# Rig vibration during sail and at dock?



## g0twind (Oct 5, 2010)

While out sailing in a slight breeze (10 knots or so) I noticed a vibration on the boat. The mainsail did not have it battens in and the leach was blowing around a bit. Could this be causing the boat to vibrate? 

Then, while sitting down below at the dock the next day, i noticed a slightly different vibration. I went up on deck and could feel the mast vibrating when the wind blew. Is this normal? 

This is the first year we have spent much time just hanging out at the dock, which is why I probably never noticed the vibration before....


----------



## peterconway (Sep 23, 2010)

what do sailboats and guitars have in common? they both have tight strings (shrouds), necks (mast) and acoustic chambers(hulls). add a little wind to activate the strings and music is made.


----------



## MJBrown (Apr 1, 2009)

Don't forget the topping lift. Too tight and it will sing.


----------



## Faster (Sep 13, 2005)

Quite normal... some boats make more noise than others, some rigs will rattle quite a bit in a crosswind.

We chartered a C&C 38 one time, had a good sail and then moored for the night. We spent a half hour trying to find the pump we could hear running below only to figure out in the end it was rig vibration.


----------



## Boasun (Feb 10, 2007)

In port you will with a elipical mast with spreaders have various wind eddies along that mast and it will set up a vibration. Some harmonic and some not.
Move your halyards away from the mast, one way or another to stop them banging against the mast. It is very very annoying to have to listen to those halyards banging because some people can't, won't or ignorant of the practice of 'Good Neighbor Policies'.


----------



## g0twind (Oct 5, 2010)

The topping lift is pretty tight now that I think about it. I will loosen it a bit while at the dock. 

I need to get some battens into the main to make sure the vibration while sailing goes away.
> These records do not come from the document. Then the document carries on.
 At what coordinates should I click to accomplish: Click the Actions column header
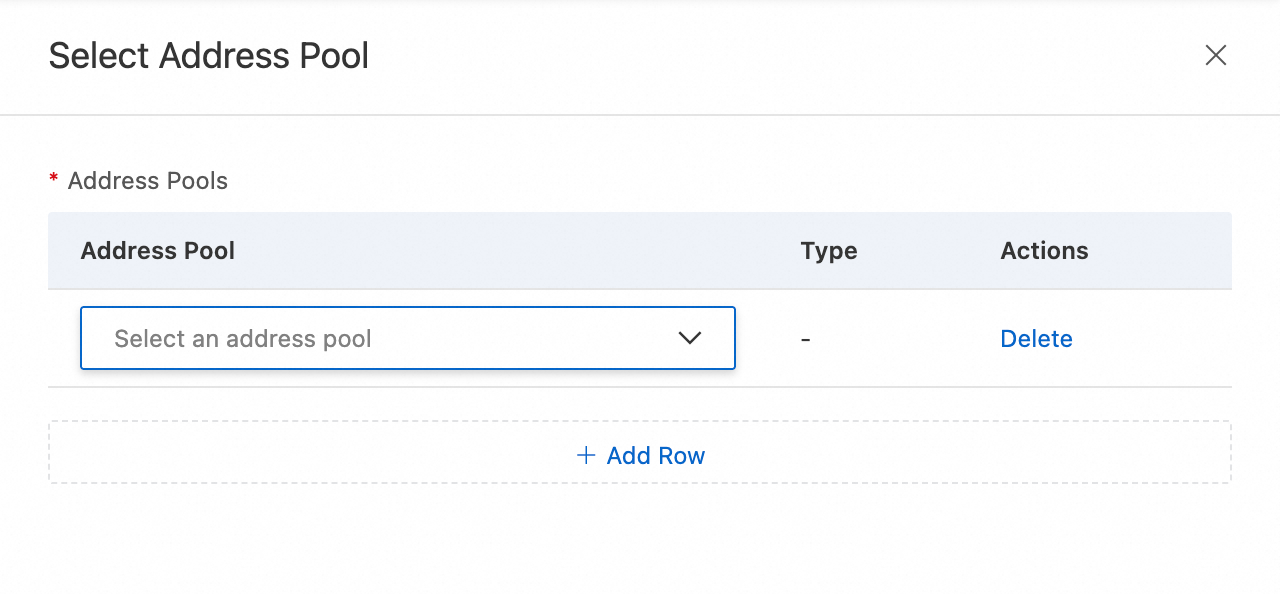click(1044, 251)
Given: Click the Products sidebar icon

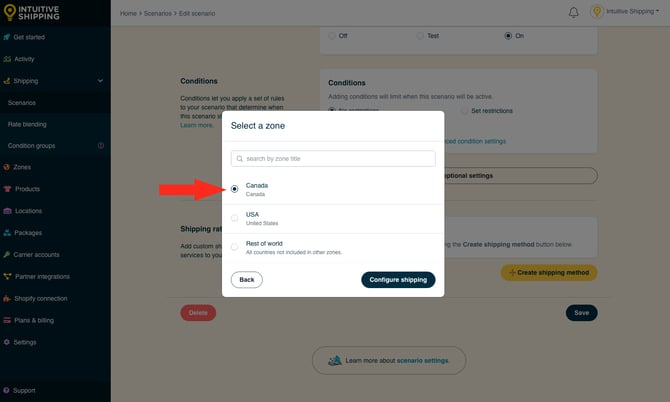Looking at the screenshot, I should point(7,189).
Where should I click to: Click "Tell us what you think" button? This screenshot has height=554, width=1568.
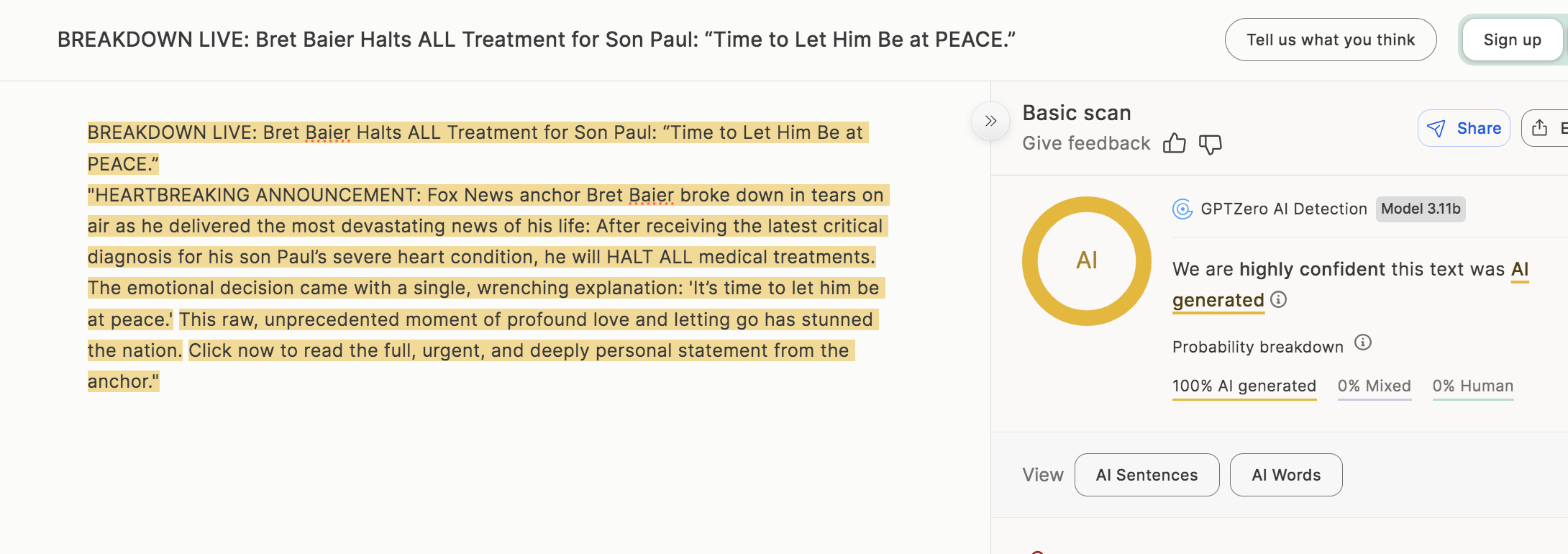1330,40
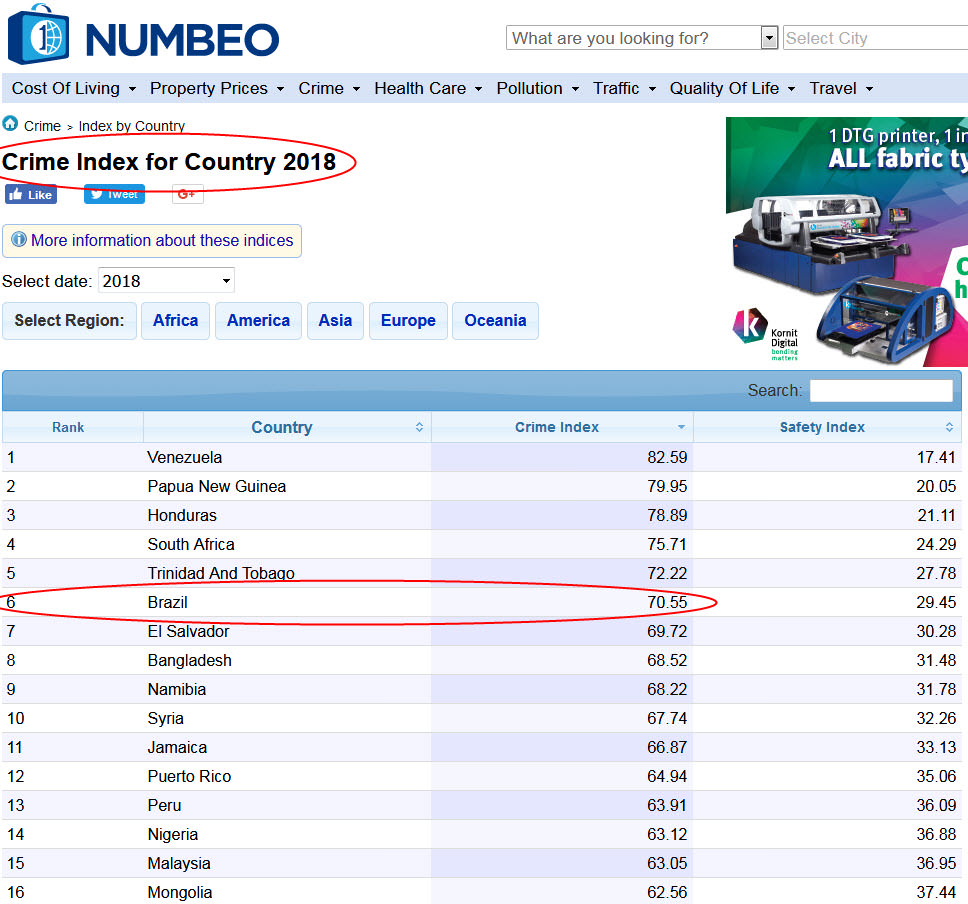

I always tie my halyards away from the mast, so not to bother all the "other" boaters....


----------



## Barquito (Dec 5, 2007)

I was also suprised by the noise passing motor boats make.


----------



## peterconway (Sep 23, 2010)

i like to weave an old bungee cord thru the rigging while docked to muffle the vibs and clangs


----------



## Frogwatch (Jan 22, 2011)

You'll know when you've been aboard for a long time when somebody points out the noise you no longer notice.


----------



## WDS123 (Apr 2, 2011)

Rig tension ?

Rudder bearing ?


----------



## RichH (Jul 10, 2000)

What you most probably have is 'mast pumping' - an induced harmonic vibration that is caused by the eddy currents of wind crossing over the mast. This is the exact same dynamic vibratory response that makes a violin string 'vibrate'. 
RIG TENSION is critical and changing your rig tension 'up' or 'down' will change the 'natural frequency' that your mast is 'pumping'. If you have lower aft and forward stays in addition to the typical 'cap' shrouds, increase the forward lowers and ease off the aft lowers ... to induce a 3/4" forward BOW into the mast. This 3/4" BOW will very significantly change the 'stiffness' of the mast and the harmonic natural frequency at which the mast becomes 'excited'. Do websearch for "prebend + mast" or check out the many SPAR manufacturers to see exactly what is needed for YOUR mast .... OR if the vibration is becoming 'severe' then add a 'check stay' to the front of the mast to get that desired 'forward bow' shape -3/4" for a single spreader rig and 1/2" per set of spreaders on a multiple spreader rig. 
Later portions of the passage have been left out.